**Records for the exercise:**
--- BEGIN ---

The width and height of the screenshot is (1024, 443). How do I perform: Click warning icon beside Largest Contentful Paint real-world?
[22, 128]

--- END ---
--- BEGIN ---

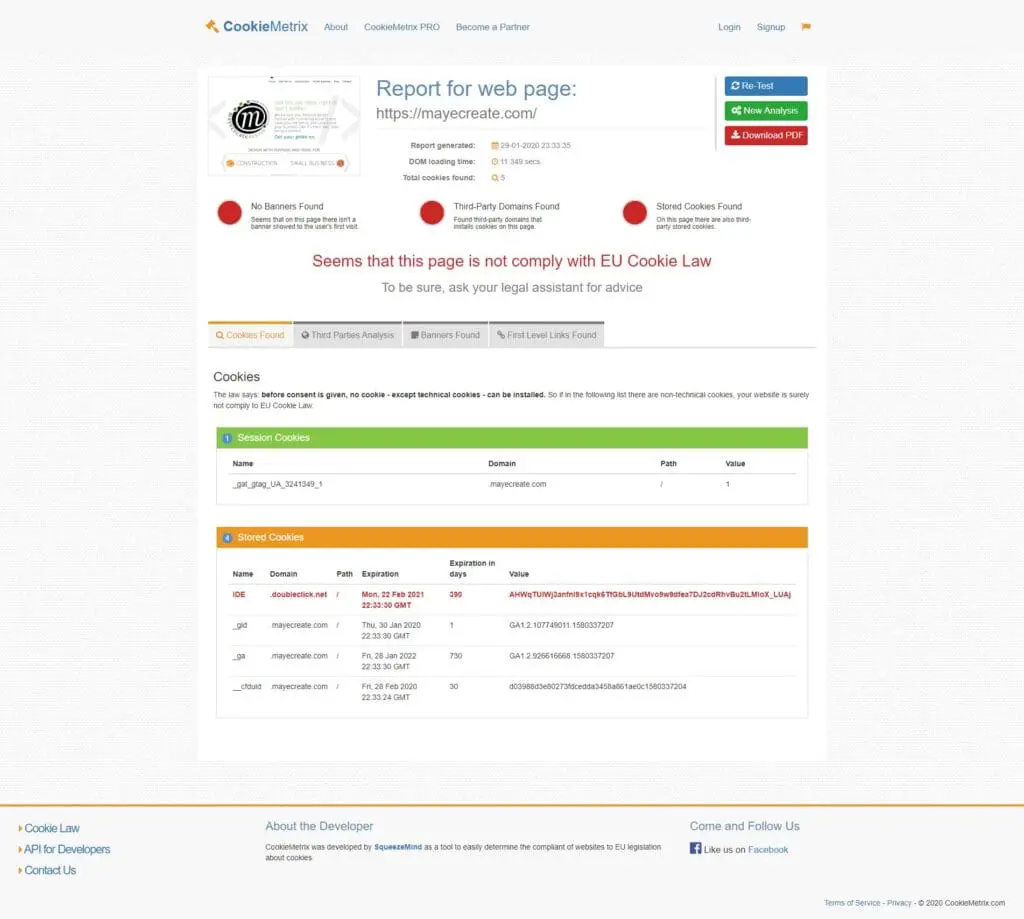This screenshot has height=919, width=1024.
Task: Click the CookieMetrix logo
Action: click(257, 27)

--- END ---

**Exercise details:** Print the entries starting with the line that contains "This screenshot has height=919, width=1024." and going on through the line that contains "Action: click(257, 27)", keeping each line as it appears. Leave the pictures out of your answer.

**Solved exercise:**
This screenshot has height=919, width=1024.
Task: Click the CookieMetrix logo
Action: click(257, 27)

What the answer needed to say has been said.